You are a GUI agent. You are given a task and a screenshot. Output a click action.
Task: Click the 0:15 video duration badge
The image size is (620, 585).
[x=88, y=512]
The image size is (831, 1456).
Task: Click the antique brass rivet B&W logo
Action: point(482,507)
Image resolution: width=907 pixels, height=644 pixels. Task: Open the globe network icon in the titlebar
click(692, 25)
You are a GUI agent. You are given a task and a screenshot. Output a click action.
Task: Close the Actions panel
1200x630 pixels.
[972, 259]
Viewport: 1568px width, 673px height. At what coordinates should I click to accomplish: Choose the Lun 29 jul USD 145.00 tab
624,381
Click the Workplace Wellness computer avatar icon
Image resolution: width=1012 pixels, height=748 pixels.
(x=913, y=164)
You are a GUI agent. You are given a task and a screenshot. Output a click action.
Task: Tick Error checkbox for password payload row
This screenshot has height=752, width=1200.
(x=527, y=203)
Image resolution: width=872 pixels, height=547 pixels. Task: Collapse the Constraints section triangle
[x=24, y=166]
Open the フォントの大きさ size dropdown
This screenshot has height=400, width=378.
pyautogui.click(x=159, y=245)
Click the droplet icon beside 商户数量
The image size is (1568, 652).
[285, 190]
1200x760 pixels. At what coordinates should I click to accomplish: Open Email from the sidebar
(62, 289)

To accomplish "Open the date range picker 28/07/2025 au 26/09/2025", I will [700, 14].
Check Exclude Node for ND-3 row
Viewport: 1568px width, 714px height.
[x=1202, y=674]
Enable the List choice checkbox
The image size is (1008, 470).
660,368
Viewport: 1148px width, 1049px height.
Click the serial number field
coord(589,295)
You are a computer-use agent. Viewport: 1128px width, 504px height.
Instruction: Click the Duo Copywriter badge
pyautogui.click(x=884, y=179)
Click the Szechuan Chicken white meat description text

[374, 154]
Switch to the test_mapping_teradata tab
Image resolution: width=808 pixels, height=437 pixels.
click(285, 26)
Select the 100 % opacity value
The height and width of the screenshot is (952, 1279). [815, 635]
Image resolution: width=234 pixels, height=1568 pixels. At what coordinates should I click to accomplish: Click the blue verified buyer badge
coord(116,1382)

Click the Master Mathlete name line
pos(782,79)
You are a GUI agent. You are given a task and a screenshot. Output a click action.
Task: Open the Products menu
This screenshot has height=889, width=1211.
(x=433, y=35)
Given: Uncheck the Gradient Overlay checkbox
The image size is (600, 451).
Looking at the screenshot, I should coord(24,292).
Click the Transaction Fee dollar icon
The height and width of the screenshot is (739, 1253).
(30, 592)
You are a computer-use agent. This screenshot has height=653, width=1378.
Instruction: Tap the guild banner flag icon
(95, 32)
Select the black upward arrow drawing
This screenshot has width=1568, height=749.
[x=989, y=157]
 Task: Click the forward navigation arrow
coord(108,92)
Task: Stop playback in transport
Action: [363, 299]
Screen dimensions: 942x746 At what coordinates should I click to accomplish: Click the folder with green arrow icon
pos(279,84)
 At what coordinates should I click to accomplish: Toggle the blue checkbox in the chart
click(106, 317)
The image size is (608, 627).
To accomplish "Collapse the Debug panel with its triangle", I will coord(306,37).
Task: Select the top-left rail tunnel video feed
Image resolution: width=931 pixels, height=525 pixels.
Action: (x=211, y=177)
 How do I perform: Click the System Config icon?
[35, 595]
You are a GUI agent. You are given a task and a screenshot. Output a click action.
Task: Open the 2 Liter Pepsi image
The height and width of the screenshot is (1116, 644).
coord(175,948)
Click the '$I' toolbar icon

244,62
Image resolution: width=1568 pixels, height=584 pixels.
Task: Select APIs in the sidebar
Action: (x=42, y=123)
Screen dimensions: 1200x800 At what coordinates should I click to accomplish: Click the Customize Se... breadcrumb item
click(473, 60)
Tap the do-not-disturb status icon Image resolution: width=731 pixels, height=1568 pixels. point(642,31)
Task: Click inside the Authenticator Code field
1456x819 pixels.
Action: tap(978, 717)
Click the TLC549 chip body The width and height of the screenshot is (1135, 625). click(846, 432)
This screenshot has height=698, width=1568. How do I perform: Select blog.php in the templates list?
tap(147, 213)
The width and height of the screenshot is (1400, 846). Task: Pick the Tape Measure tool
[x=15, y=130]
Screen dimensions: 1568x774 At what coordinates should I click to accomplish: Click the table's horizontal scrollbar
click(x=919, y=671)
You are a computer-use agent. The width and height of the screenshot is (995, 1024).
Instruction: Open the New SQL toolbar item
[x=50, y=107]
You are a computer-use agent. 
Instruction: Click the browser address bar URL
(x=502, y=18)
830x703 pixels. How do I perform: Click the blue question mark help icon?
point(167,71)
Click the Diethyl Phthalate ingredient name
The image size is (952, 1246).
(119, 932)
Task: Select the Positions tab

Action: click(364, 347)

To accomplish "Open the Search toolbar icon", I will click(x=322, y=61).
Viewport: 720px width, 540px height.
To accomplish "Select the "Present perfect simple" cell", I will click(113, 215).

## ABOUT THIS EXERCISE:
Your reply is to repeat, unchanged, the lines above running from the one with "You are a computer-use agent. This" up to and including the one with "Task: Open the 2 Liter Pepsi image".

## ANSWER TO THIS TASK:
You are a computer-use agent. This screenshot has height=653, width=1378.
Instruction: Tap the guild banner flag icon
(95, 32)
Select the black upward arrow drawing
This screenshot has width=1568, height=749.
[x=989, y=157]
 Task: Click the forward navigation arrow
coord(108,92)
Task: Stop playback in transport
Action: [363, 299]
Screen dimensions: 942x746 At what coordinates should I click to accomplish: Click the folder with green arrow icon
pos(279,84)
 At what coordinates should I click to accomplish: Toggle the blue checkbox in the chart
click(106, 317)
The image size is (608, 627).
To accomplish "Collapse the Debug panel with its triangle", I will coord(306,37).
Task: Select the top-left rail tunnel video feed
Image resolution: width=931 pixels, height=525 pixels.
Action: (x=211, y=177)
 How do I perform: Click the System Config icon?
[35, 595]
You are a GUI agent. You are given a task and a screenshot. Output a click action.
Task: Open the 2 Liter Pepsi image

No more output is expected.